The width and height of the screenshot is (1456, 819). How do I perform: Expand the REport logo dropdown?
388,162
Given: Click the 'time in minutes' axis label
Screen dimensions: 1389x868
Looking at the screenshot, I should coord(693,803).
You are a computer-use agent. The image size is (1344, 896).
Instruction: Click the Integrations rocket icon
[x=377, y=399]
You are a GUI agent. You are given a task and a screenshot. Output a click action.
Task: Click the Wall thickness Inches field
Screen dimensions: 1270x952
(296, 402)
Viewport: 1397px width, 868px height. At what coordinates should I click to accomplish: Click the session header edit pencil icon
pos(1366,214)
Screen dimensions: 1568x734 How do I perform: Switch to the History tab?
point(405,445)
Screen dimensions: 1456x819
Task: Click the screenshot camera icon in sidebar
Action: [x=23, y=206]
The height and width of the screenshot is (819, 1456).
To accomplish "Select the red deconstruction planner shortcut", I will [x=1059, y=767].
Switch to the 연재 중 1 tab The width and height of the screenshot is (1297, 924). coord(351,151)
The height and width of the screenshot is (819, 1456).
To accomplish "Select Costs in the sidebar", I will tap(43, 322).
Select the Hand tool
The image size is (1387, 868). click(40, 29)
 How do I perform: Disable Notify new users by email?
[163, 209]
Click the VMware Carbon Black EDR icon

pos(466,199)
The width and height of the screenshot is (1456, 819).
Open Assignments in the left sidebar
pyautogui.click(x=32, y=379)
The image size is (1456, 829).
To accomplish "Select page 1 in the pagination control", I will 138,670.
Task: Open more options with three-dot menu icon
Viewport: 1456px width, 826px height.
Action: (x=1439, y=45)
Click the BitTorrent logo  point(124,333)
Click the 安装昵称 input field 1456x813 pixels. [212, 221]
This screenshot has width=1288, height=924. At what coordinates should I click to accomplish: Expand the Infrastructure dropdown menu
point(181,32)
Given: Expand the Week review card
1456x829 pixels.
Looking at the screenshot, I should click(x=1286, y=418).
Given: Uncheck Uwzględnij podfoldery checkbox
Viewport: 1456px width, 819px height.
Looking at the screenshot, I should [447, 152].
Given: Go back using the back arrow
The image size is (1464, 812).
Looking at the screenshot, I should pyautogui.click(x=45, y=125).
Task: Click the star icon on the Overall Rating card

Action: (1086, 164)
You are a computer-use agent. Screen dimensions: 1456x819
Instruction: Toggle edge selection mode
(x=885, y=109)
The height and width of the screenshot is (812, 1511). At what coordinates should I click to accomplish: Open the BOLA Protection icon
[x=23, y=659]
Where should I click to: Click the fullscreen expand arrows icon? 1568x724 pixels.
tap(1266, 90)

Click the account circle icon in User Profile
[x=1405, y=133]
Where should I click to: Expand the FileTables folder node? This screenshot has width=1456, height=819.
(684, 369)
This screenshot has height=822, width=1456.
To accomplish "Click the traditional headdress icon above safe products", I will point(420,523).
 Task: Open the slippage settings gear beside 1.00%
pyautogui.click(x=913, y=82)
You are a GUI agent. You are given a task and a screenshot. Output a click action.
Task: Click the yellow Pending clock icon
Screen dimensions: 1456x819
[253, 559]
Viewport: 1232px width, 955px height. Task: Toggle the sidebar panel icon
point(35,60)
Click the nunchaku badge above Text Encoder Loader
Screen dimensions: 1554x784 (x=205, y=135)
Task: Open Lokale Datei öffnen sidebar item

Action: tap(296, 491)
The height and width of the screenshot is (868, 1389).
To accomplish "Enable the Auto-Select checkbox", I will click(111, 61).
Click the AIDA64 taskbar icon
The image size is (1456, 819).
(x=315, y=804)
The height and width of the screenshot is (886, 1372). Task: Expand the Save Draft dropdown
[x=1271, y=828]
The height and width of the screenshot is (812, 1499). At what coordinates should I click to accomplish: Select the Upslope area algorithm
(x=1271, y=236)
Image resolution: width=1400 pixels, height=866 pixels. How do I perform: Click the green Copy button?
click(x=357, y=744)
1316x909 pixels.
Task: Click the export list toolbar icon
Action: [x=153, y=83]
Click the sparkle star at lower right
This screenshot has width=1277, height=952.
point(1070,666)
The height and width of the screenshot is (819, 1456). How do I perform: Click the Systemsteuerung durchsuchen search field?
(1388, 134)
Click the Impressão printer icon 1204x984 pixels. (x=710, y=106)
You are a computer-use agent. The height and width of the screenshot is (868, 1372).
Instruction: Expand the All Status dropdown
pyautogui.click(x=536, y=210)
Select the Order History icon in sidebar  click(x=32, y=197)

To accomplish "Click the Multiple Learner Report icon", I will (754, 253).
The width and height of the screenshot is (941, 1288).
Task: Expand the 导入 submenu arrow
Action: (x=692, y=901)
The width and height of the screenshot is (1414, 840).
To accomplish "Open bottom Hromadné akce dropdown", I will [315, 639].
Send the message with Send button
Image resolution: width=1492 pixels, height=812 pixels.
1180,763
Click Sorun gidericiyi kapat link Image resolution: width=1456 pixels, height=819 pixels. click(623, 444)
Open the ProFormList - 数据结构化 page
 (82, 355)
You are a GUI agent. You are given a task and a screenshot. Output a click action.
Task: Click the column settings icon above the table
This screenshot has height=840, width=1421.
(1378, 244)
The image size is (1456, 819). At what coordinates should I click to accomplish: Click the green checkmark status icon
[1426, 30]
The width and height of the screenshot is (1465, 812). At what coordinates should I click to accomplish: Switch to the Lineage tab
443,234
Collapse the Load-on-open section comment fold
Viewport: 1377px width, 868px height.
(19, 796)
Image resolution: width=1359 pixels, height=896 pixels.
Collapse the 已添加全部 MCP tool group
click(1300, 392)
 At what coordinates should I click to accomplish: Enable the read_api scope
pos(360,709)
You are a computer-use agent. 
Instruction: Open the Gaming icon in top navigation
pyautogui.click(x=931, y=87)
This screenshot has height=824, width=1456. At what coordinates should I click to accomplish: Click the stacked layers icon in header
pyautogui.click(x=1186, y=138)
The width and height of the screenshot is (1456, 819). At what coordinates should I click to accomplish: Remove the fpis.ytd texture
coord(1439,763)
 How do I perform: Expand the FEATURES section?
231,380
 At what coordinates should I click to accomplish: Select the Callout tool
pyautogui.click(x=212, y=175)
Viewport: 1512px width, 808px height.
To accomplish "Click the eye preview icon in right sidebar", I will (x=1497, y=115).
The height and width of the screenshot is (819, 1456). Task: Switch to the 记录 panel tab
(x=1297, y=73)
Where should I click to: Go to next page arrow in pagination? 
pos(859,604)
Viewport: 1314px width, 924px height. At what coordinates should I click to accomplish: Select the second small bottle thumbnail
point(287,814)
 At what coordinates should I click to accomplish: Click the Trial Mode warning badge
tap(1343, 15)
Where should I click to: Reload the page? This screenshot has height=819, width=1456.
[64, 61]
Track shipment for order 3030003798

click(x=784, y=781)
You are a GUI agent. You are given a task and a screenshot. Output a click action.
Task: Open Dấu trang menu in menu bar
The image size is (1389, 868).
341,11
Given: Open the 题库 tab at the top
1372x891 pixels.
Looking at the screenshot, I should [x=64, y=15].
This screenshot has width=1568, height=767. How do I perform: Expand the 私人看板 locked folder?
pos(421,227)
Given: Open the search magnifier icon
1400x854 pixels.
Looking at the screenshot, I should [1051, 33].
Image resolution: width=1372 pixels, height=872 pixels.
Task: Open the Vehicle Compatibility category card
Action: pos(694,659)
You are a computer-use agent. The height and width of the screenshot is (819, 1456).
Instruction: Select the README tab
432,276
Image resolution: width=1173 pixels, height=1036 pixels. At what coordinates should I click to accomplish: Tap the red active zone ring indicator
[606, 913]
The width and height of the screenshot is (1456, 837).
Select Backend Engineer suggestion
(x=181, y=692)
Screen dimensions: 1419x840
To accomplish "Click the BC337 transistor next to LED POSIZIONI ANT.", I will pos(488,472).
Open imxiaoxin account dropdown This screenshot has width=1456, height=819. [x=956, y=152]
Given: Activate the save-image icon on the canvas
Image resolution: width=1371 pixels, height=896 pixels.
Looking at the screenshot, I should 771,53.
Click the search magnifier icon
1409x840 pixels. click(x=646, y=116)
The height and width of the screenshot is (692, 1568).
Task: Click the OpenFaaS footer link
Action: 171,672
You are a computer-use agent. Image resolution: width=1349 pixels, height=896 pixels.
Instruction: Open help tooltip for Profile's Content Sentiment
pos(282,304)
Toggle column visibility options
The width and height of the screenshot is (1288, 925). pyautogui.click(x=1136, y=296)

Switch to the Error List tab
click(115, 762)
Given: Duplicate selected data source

__________

* _Directions_
Your response should contain each line of the listing in which the word "with" occurs.

* _Answer section_
Task: Open more options with three-dot menu icon
Send the message with Send button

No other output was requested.